We think very romantically of the traditional village, the community of women and mothers supporting each other. But every mother has a different experience and if you happen to struggle with postpartum depression, as I did, or difficulty breastfeeding or you have a special needs child, if you lived in a traditional community there might not be another woman who shares your exact experience. But in this more global, storytelling community, you can find those other women.
7. The topic of pregnancy takes up so much residence in popular culture and media, just thinking of movies like “Knocked Up,” “Baby Mama,” and “What To Expect When You’re Expecting.” They’re trying to make pregnancy comedy. How do you feel about that?
I have a very mixed response. On the one hand, I like seeing pregnancy and childbirth as part of the pop cultural discourse. I like to see it portrayed and talked about, and even laughed at. I think that in some ways, one of the reasons why we laugh at things like that is a way of distancing ourselves from it. Pregnancy is funny because it’s sort of absurd, right? Which I think points us in some difficult or challenged ways of looking at it. Obviously, most pregnant women have their moments of feeling absurd and certainly there’s a lot of absurdity to childbirth but it’s also a very deep and meaningful experience. You either see pregnancy and childbirth in the most extreme, dire, by-the-side-of-the-road, dramatic portrayals or you see it as complete absurdity, like it’s comedy, slapstick. There aren’t a lot of portrayals in popular culture that really normalize it…with the mix of comedy and horror and meaning that’s all tied up in it.

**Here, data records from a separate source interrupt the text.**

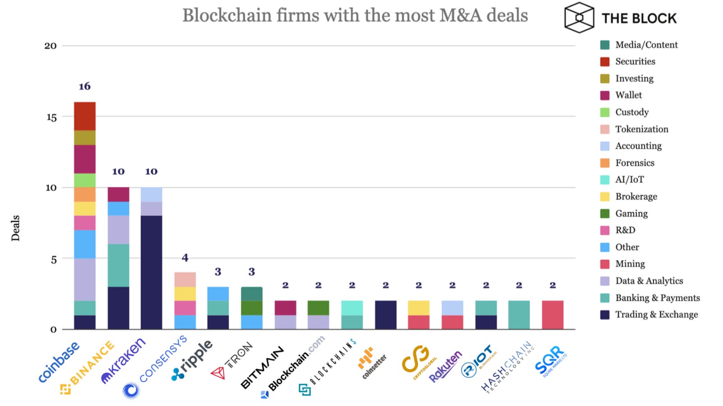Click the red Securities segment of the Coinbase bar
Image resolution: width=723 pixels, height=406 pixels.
[x=85, y=116]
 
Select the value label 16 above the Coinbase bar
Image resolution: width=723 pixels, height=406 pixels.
[x=85, y=86]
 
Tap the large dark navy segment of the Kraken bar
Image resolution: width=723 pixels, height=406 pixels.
[x=151, y=272]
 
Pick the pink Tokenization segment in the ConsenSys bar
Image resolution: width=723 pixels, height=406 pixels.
[x=185, y=280]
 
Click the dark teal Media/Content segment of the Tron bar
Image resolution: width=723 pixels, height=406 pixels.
[x=252, y=294]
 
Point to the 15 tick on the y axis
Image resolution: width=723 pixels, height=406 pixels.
[x=51, y=117]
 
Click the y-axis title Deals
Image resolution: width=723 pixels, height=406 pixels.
[x=16, y=228]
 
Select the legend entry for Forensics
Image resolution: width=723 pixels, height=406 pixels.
[x=634, y=163]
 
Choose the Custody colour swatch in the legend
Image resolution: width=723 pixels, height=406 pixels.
[x=605, y=112]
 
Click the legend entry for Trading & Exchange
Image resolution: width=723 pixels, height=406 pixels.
[x=656, y=315]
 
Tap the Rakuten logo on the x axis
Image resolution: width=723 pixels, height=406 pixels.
[x=445, y=366]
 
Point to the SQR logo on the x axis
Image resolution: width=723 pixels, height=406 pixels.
[x=550, y=361]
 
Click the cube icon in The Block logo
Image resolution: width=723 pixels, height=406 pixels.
[x=579, y=18]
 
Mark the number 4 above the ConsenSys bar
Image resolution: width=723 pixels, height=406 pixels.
[x=185, y=258]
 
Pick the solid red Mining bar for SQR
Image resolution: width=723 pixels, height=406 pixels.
[x=553, y=315]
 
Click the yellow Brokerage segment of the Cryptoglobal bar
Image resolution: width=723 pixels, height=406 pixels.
[x=418, y=308]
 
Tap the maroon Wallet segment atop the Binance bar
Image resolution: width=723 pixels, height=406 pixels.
[x=118, y=194]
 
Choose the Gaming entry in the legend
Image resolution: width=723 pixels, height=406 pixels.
[x=631, y=214]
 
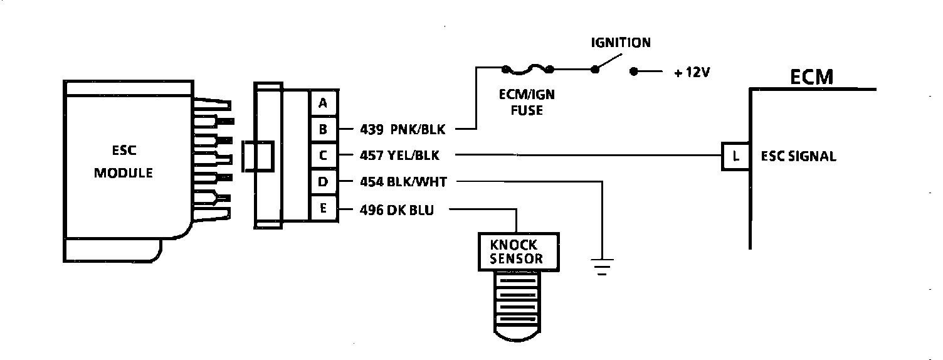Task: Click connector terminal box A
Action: click(323, 103)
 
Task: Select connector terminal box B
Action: click(323, 129)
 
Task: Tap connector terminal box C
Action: click(323, 155)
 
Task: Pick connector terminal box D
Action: click(323, 181)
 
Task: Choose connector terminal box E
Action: click(323, 208)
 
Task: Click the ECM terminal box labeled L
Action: click(735, 156)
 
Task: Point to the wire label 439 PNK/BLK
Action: click(402, 130)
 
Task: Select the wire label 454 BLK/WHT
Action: click(403, 182)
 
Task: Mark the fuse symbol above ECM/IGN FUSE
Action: click(527, 68)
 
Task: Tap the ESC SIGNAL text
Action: click(798, 156)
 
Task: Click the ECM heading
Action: click(811, 78)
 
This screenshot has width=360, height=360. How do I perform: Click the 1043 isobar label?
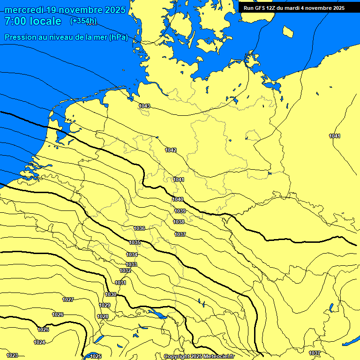click(x=144, y=106)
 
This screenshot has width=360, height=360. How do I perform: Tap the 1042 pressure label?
click(x=171, y=150)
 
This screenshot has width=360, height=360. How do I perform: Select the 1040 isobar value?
click(x=178, y=199)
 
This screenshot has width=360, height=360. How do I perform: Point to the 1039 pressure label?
click(x=180, y=211)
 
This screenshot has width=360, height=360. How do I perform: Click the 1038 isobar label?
click(x=179, y=222)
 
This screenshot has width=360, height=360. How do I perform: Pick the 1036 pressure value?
click(x=139, y=228)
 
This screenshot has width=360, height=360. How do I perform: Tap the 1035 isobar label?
click(x=135, y=242)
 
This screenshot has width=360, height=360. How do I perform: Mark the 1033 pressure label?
click(x=131, y=264)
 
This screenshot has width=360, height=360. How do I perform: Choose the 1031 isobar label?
click(x=120, y=283)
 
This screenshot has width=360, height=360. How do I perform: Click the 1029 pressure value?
click(x=105, y=305)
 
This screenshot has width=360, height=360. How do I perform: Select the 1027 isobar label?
click(x=68, y=300)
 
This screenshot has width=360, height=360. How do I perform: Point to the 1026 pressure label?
click(x=58, y=315)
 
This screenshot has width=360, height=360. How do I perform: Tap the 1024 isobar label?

8. It seems there are very few essays of this nature written by dads. Why do you think that might be the case? Shouldn’t we be interested in their perspective, too?
I think dads are still in a kind of weird place with parenthood. Things have changed so dramatically even just in the last ten years. The whole idea of the empowered dad is a much more robust one now. But, even so, for many dads, childbirth is still a foreign experience and something that they can’t participate in directly. It’s an experience that’s shut off to them… I would love to see more stories from dads about the meaty, messy elements of childbirth and all the stuff that goes on around that. But I still think it’s still tricky territory for dads because it’s not their own experience.
9. What’s the best labor advice you received before giving birth to your own two children, Emilia and Jasper?
In terms of giving birth, I didn’t really get advice with Emilia, and that’s why I was so desperate for a community of other moms once I had gone through the process. I discovered mom blogs about four weeks after my daughter was born in a fit of desperation looking for counter narratives because I felt completely isolated and alone. My sister had kids, one of my best friends had kids, but they spoke in generalities.
Jasper was a much more difficult birth than Emilia; I had much more intense postpartum depression; everything was more difficult with him in many respects. But I felt more prepared for it, not just because he was my second, but because at that point I was two and a half years into the world of real-mom storytelling… I was familiar with the range of experiences and all the ways in which women make it through. I was able to weather the difficulties around Jasper much more easily.
10. What do you consider to be the biggest misconceptions about giving birth?
I don’t know if you could quite characterize it as a misconception, but the one that I experienced before Emilia is the idea that women have much more control over the experience than they actually do—the idea that you can manage your pregnancy and your birth. It’s great to plan and to have preferences, but there’s so much that’s out of our control.
Whitney C. Harris is the executive editor of New York Family.